GOAL OF THE EXERCISE:
Return every line in the items below that contains the string "size". Matching is case-sensitive.

Saved data entries:
□ □ □ □ □

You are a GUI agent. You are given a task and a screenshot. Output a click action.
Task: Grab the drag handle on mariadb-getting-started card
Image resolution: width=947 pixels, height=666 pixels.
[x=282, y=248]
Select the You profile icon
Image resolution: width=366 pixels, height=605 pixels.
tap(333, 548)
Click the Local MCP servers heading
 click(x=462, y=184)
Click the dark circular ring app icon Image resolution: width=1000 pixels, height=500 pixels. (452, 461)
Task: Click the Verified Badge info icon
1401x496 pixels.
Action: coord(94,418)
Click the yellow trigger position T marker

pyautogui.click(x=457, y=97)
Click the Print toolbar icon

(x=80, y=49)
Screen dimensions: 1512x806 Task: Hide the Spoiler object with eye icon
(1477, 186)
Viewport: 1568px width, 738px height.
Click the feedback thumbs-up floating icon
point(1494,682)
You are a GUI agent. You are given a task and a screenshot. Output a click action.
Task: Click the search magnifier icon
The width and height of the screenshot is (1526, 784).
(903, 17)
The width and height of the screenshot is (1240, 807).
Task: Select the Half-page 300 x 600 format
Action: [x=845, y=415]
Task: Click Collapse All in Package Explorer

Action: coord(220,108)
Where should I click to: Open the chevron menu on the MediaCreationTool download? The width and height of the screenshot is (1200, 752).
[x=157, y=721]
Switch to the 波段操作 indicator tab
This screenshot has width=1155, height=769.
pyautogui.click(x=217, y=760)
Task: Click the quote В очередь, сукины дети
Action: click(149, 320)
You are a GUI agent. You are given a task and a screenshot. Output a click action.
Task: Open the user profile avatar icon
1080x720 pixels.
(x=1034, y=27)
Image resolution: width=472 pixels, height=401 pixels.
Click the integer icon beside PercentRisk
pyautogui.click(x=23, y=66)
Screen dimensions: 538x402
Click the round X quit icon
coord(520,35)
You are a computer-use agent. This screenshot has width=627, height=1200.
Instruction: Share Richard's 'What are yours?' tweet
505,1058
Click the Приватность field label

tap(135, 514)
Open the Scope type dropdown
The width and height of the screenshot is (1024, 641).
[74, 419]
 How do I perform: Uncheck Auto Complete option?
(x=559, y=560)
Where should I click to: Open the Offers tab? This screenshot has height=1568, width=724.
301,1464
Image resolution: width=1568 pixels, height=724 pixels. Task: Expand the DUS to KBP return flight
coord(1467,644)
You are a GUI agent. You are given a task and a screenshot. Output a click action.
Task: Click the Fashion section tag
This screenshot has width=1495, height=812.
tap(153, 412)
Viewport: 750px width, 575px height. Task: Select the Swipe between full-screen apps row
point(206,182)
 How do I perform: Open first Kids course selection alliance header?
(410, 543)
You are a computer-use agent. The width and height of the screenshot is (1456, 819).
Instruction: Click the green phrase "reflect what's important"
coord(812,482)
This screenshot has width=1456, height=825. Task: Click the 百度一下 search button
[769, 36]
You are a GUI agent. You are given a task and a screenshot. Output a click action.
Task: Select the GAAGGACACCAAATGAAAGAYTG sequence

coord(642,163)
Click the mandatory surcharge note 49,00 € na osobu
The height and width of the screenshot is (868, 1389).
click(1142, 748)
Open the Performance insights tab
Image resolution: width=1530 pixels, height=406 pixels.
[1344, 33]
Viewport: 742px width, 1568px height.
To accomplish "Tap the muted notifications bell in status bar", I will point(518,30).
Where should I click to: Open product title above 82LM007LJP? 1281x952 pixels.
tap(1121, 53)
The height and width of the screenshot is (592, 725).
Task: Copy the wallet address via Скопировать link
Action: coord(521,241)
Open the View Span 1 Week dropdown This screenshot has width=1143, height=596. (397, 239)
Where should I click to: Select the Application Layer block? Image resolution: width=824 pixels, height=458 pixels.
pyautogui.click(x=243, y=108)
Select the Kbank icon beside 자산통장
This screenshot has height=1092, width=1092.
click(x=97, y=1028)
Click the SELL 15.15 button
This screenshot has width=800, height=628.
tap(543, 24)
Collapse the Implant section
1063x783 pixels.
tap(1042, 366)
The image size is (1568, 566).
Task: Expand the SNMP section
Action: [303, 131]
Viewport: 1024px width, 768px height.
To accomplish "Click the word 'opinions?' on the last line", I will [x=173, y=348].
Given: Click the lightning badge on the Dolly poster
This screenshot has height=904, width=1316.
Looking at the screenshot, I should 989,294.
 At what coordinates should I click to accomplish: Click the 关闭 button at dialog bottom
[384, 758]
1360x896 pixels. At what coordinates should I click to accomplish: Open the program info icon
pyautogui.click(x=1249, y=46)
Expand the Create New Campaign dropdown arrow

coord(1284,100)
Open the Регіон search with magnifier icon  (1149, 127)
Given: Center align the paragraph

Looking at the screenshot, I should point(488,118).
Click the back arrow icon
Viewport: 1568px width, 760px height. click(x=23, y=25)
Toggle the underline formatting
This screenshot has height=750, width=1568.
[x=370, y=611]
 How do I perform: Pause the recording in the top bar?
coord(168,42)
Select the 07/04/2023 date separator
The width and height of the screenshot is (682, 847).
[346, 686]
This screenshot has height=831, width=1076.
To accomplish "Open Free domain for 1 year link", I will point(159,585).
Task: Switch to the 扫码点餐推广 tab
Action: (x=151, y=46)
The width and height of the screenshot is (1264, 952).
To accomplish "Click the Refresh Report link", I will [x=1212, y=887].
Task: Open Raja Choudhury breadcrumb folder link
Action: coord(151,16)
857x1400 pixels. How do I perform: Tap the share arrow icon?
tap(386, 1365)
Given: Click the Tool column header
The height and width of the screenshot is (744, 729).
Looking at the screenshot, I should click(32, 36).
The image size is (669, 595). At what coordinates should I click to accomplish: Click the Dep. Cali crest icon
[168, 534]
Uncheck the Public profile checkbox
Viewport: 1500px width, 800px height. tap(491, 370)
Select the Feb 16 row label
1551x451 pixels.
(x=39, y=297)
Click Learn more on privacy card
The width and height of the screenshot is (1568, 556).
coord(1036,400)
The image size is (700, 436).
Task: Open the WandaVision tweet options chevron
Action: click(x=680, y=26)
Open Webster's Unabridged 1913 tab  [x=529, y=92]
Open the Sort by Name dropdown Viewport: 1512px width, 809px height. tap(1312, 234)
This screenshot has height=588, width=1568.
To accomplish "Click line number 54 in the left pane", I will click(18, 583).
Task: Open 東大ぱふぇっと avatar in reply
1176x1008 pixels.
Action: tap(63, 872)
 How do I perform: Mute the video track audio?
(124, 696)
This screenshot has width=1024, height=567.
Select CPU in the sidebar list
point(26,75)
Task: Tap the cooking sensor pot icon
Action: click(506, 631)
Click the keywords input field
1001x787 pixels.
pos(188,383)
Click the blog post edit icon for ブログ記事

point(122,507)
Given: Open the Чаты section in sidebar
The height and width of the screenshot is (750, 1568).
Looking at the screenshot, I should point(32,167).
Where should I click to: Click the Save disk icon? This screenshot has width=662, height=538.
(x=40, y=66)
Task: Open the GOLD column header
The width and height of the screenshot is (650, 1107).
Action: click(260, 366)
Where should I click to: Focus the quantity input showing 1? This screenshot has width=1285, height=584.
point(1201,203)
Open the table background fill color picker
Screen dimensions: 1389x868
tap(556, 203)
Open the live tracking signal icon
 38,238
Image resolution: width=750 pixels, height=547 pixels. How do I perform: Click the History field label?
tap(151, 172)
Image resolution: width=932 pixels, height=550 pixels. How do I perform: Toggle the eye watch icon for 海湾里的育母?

□ □ □ □ □

RESPONSE TO THIS EXERCISE:
The image size is (1568, 566).
The image size is (669, 595). At what coordinates should I click to accomplish: Click the Dep. Cali crest icon
The image size is (700, 436).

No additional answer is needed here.